Payday Loan Hell
Here’s the situation: You had an emergency expense. Maybe the brakes failed on your car, or your cell-phone bill was a little higher than expected this month. Perhaps the expense wasn’t such an emergency – you saw a cute pair of shoes and just had to have them, but your paycheck wasn’t coming for another week.
Then you passed a check-cashing store advertising “Easy loans NOW!” You thought: There’s my answer! But two weeks later your loan has come due and it’s eaten up a good chunk of your paycheck. You need money for living expenses, so you roll over your loan, incurring greater fees.
You don’t know when or how you’re going to pay off the loan, which continues to grow over time.
Video: The Hazards of Payday Loans
A payday loan is a small, short-term loan written against your paycheck, with payment typically due within a week or two. Interest on payday loans is notoriously high: In general, finance charges on payday loans range from 15 to 30 percent for a two-week loan period, translating to an annual percentage rate of 390 to 780 percent.
Unfortunately, payday loans aren’t the smart answer to any financial need, whether it’s an emergency or just an urge to go shopping.
The California Department of Corporations has found that most people who take out a payday loan are not just one-time customers. In fact, the department found that repeat customers make up more than 73 percent of all payday-loan borrowers in California.
Breaking the Debt Cycle
Payday loans are like robbing Peter to pay Paul. Since you’ve borrowed against your paycheck, that paycheck is going to be slimmer than usual when the loan comes due. And since you were forced to take out this loan in the first place, it’s likely that you’re living paycheck to paycheck. That means you may be forced to roll over the loan rather than paying it off, prolonging the debt cycle and increasing the amount you’ll eventually need to repay.
Video: Payday Loans Under the Microscope
Here’s a step-by-step way to get out from under the payday-loan cycle:
- Don’t write one more post-dated check. Stop getting these loans immediately.
- Understand your rights. Get the facts on the laws governing payday loans in your state, as listed on the PayDay Loan Consumer Information website. Laws regulating this industry are continuing to evolve, and you can keep track of the developments at PLIWatch.org.
- If possible, pay off the loans as soon as you can. This may involve getting a loan from a friend or family member – not the ideal situation, but better than being crushed by payday-loan debt.

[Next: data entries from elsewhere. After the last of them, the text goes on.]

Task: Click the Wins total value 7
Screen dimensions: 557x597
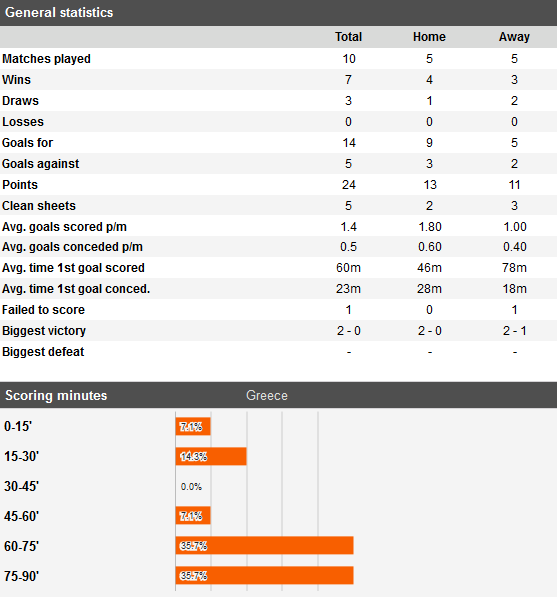Action: click(x=348, y=80)
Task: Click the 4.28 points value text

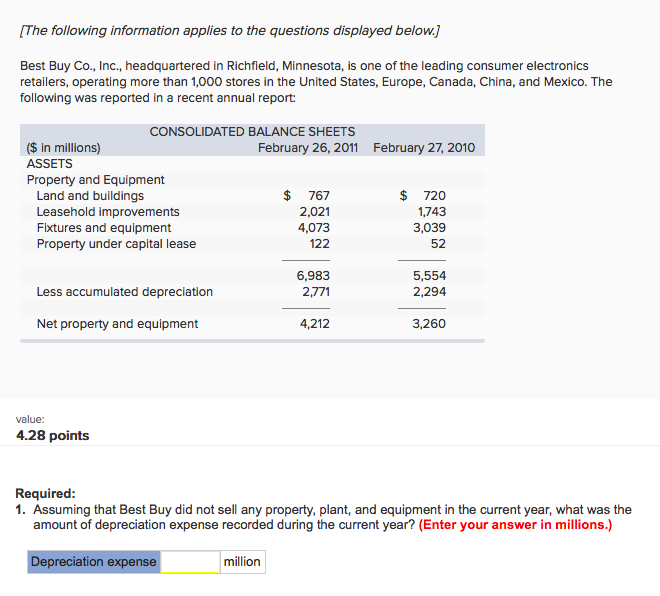Action: tap(53, 435)
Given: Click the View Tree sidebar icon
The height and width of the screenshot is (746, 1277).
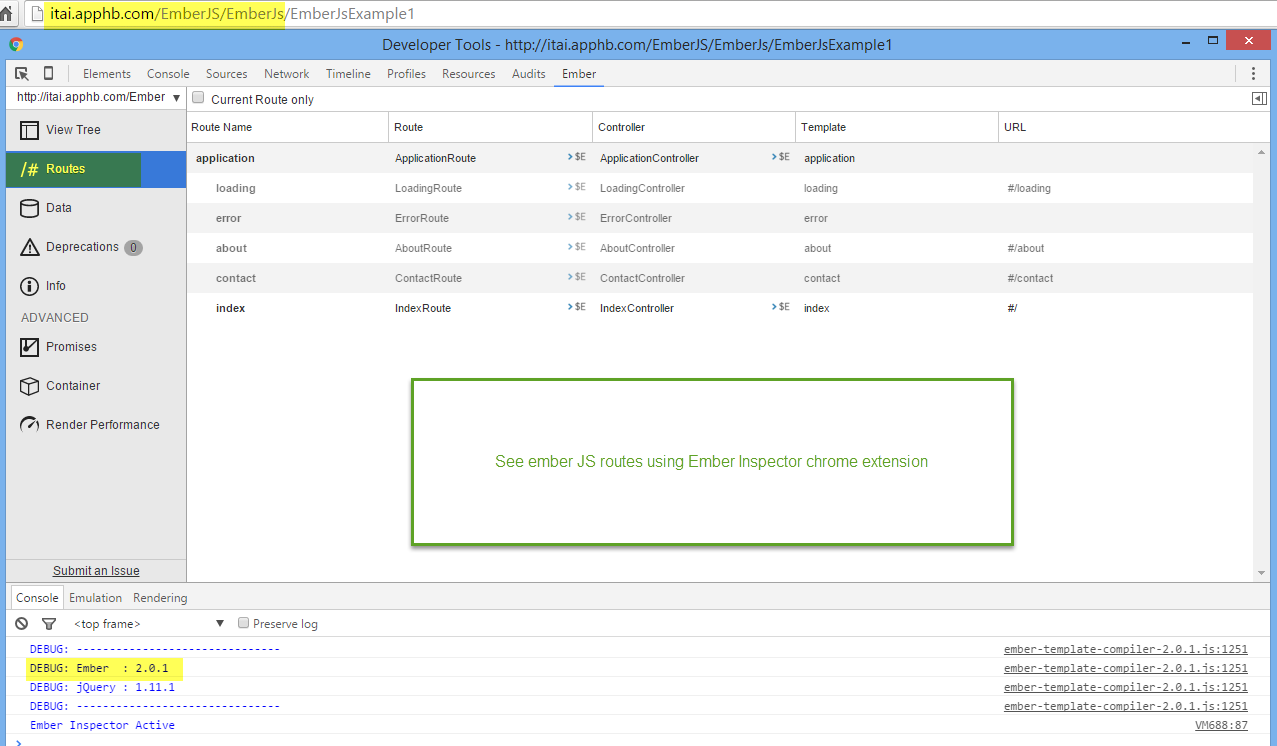Looking at the screenshot, I should [x=30, y=130].
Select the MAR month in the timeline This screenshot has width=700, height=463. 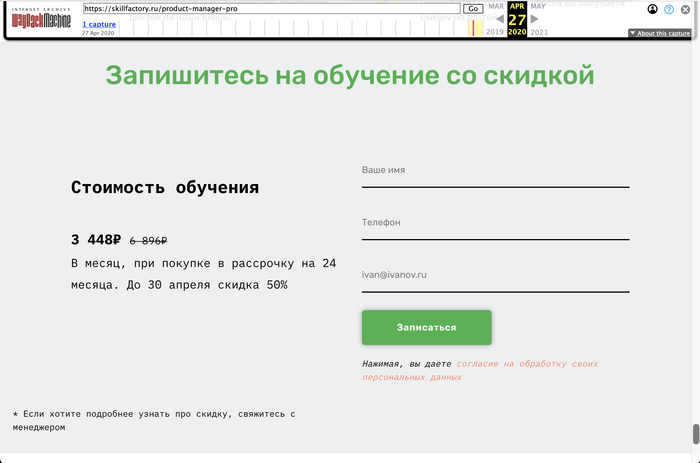(496, 6)
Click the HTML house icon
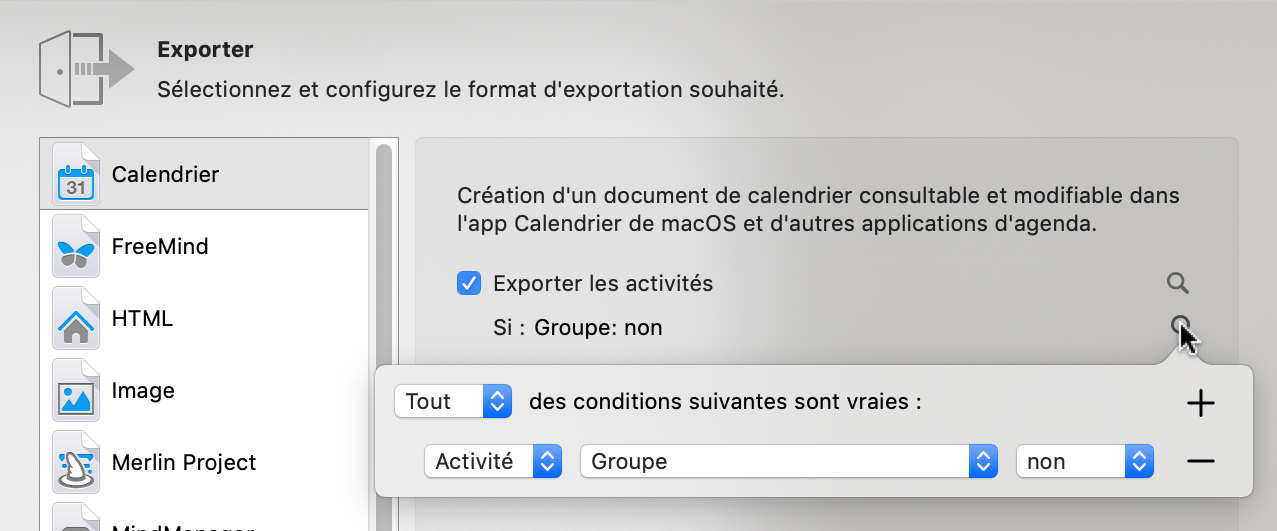The image size is (1277, 531). point(76,319)
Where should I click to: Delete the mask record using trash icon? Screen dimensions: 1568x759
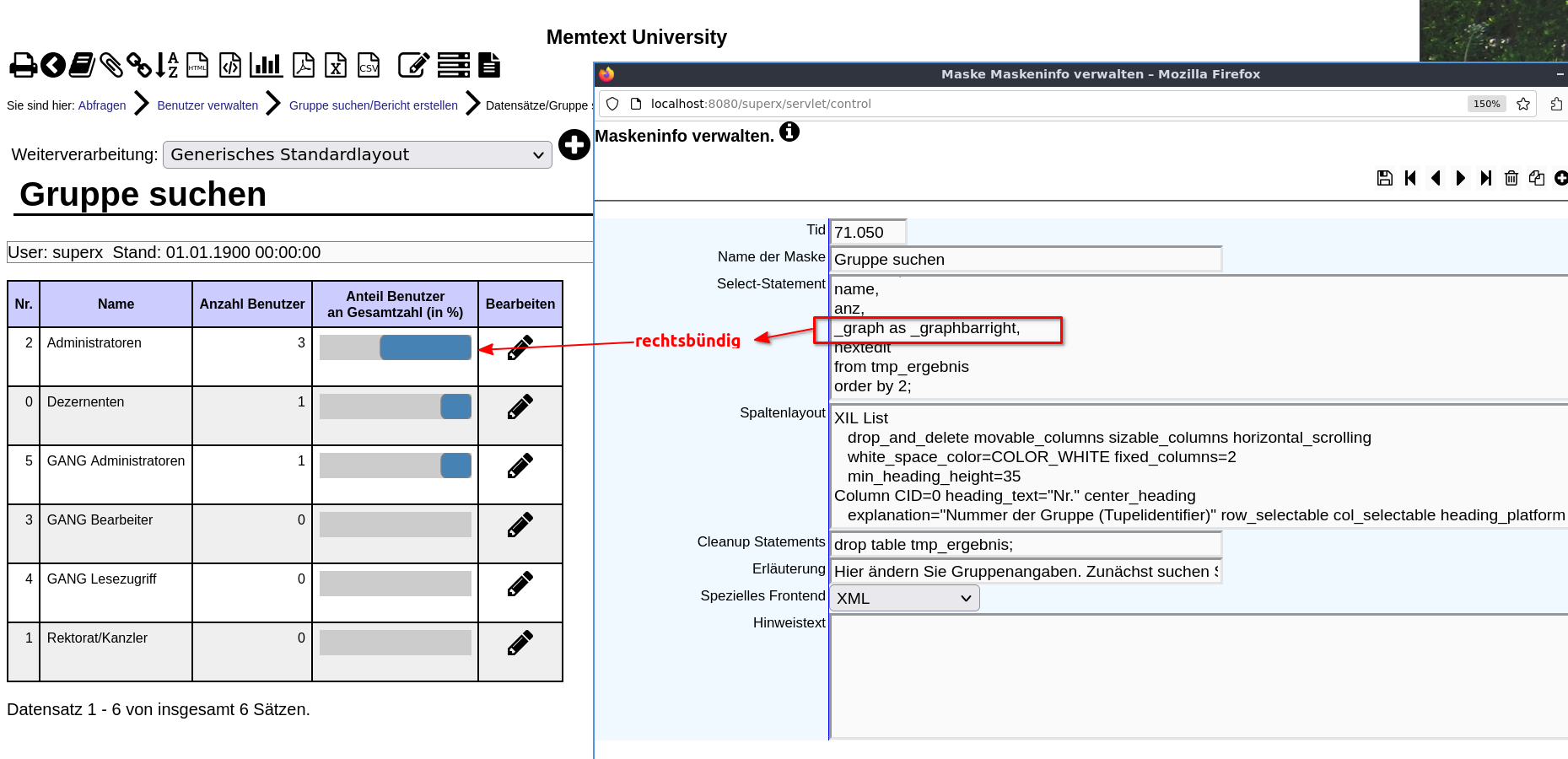pos(1511,178)
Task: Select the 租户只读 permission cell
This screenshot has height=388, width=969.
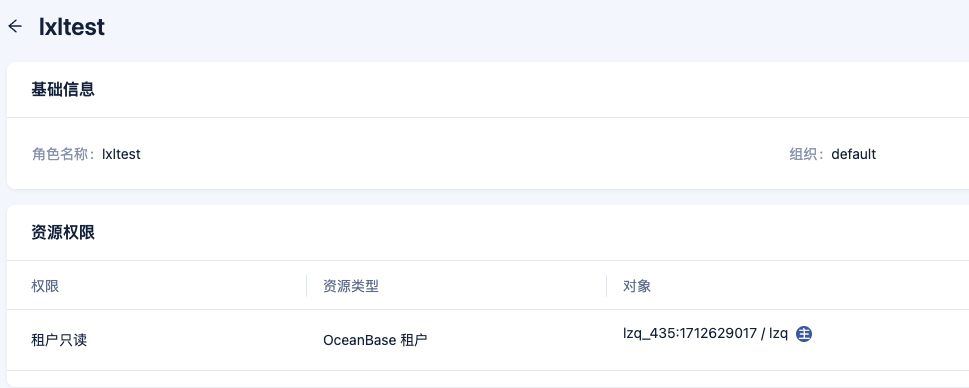Action: tap(59, 340)
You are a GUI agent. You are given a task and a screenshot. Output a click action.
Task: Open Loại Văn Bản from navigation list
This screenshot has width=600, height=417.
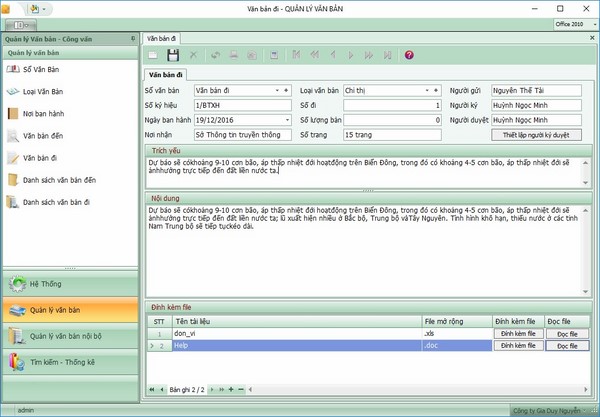(44, 92)
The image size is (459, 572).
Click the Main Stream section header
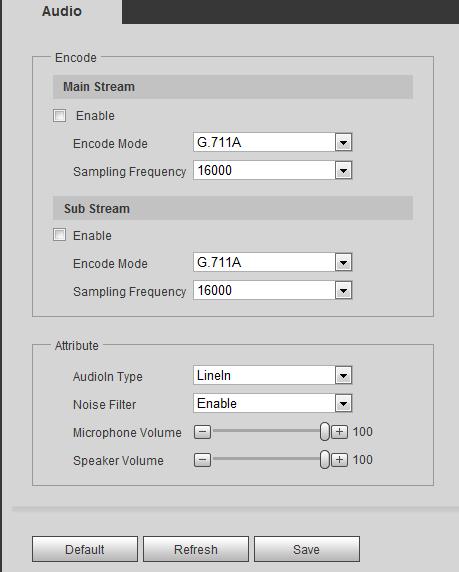click(x=233, y=87)
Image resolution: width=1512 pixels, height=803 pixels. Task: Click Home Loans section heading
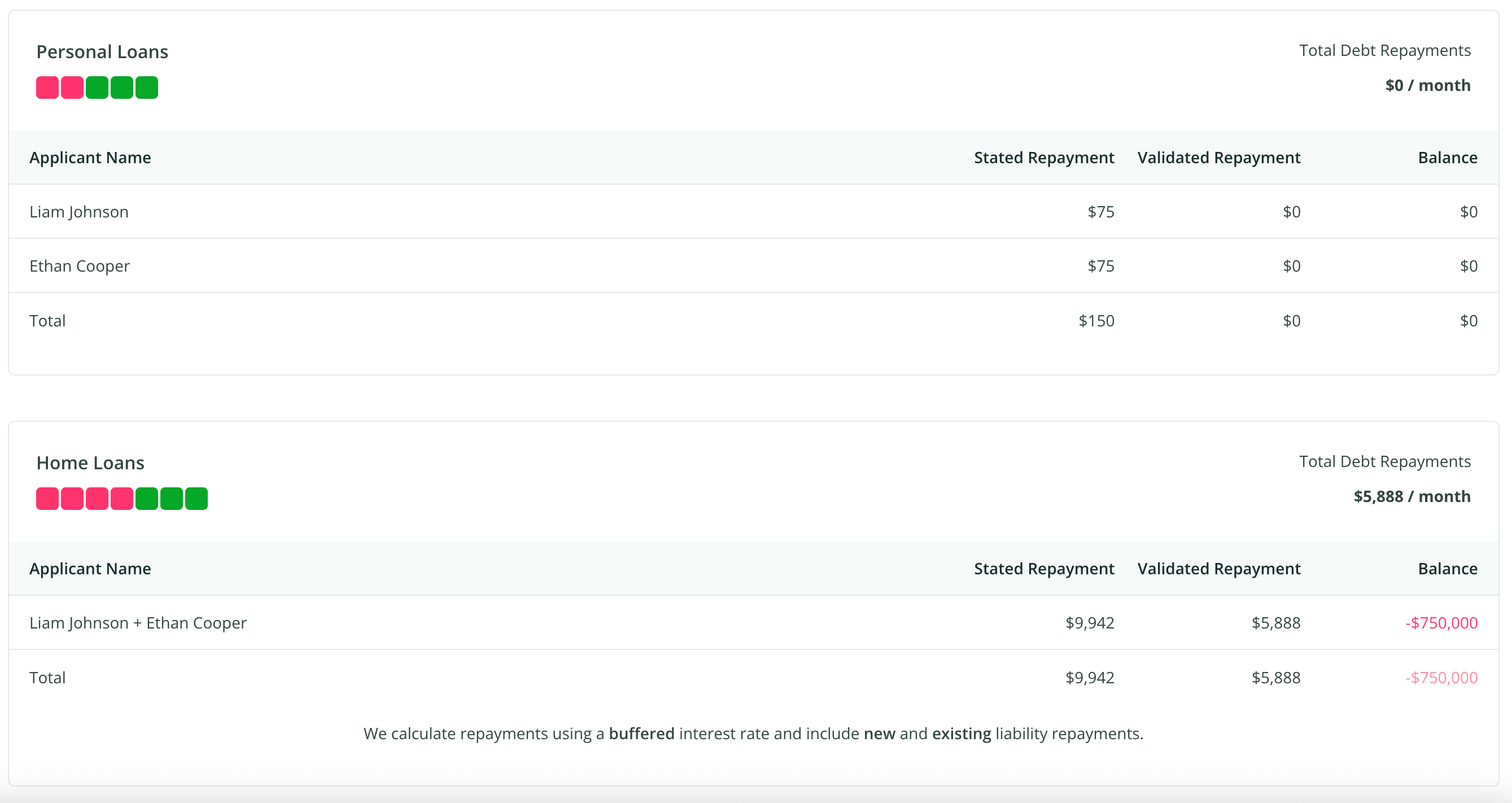[90, 462]
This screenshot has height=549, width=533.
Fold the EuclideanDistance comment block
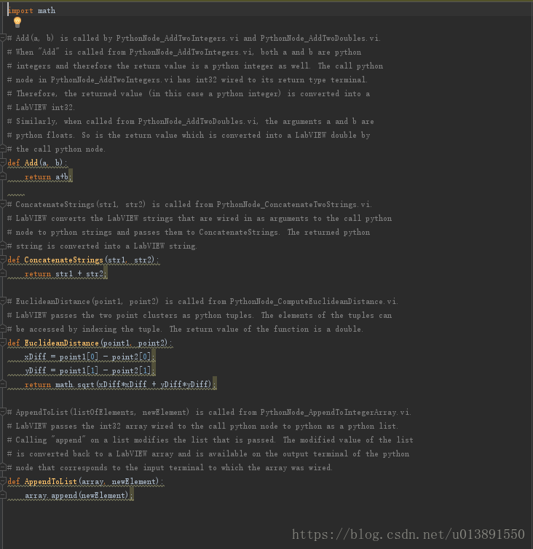click(3, 301)
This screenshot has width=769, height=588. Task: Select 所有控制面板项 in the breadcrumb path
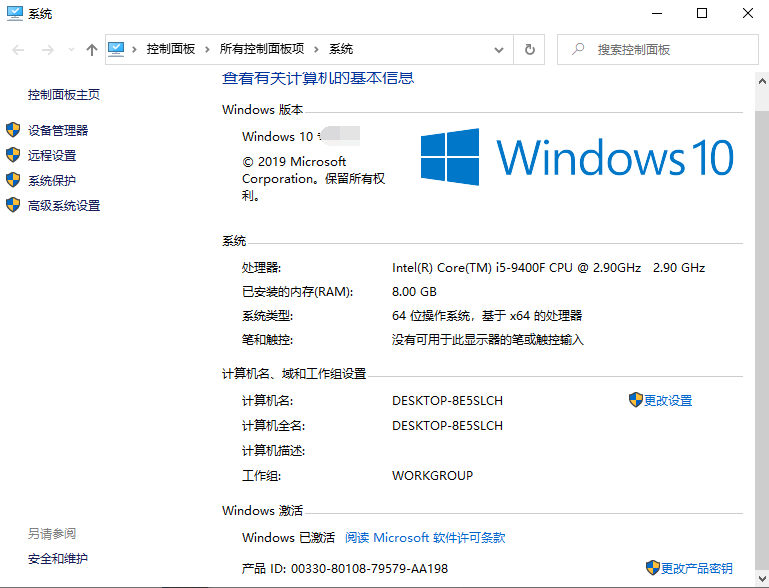click(262, 49)
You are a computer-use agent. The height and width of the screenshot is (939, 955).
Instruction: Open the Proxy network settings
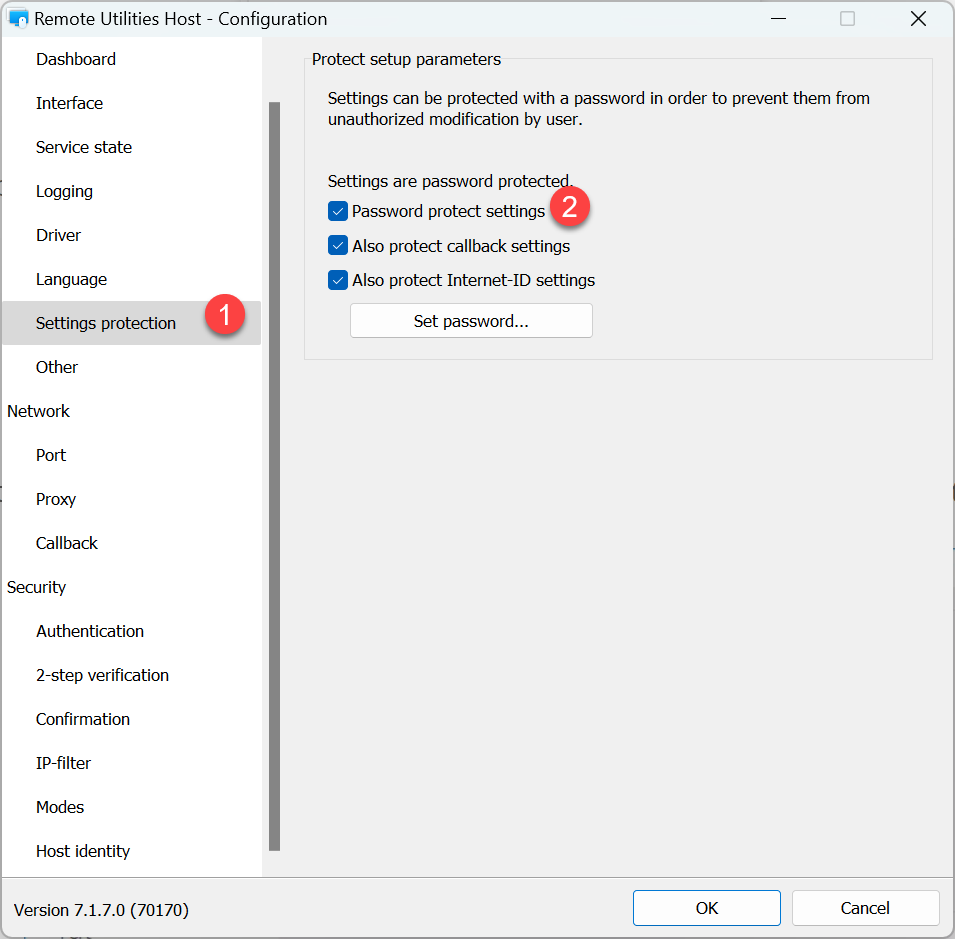(56, 499)
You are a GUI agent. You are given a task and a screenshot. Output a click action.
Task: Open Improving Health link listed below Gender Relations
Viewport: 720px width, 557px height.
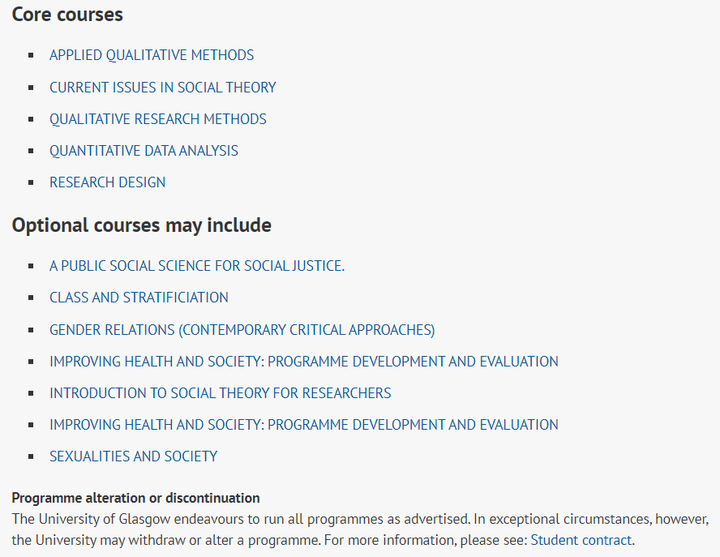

- If paying off the loans is not an option, contact your lenders and explain your situation. You may be able to work out a payment arrangement. If not, the loan will go to collections – again, not the best situation, but preferable to continual grappling with payday loans.
- Get in touch with a reputable credit counselor. They can help put you on a debt-management plan so you can avoid the need for emergency loans.
- Decide which expenses are necessary in the short term and which can wait a month or so while you straighten out your finances.
- Get a clear picture of your finances so that you can create a monthly budget.
- If another need for an emergency loan arises, consider alternative sources such as asking your employer for an advance on your paycheck. This is a true advance on your pay – interest-free.
- If your payday-loan lender is harassing you with phone calls to your workplace and personal references, stop them by requesting in writing that they contact you at your home only.
- Share your story to prevent others from following in your footsteps. There are literally hundreds of personal-finance forums on the internet – get online and warn others against the perils of payday-loan debt.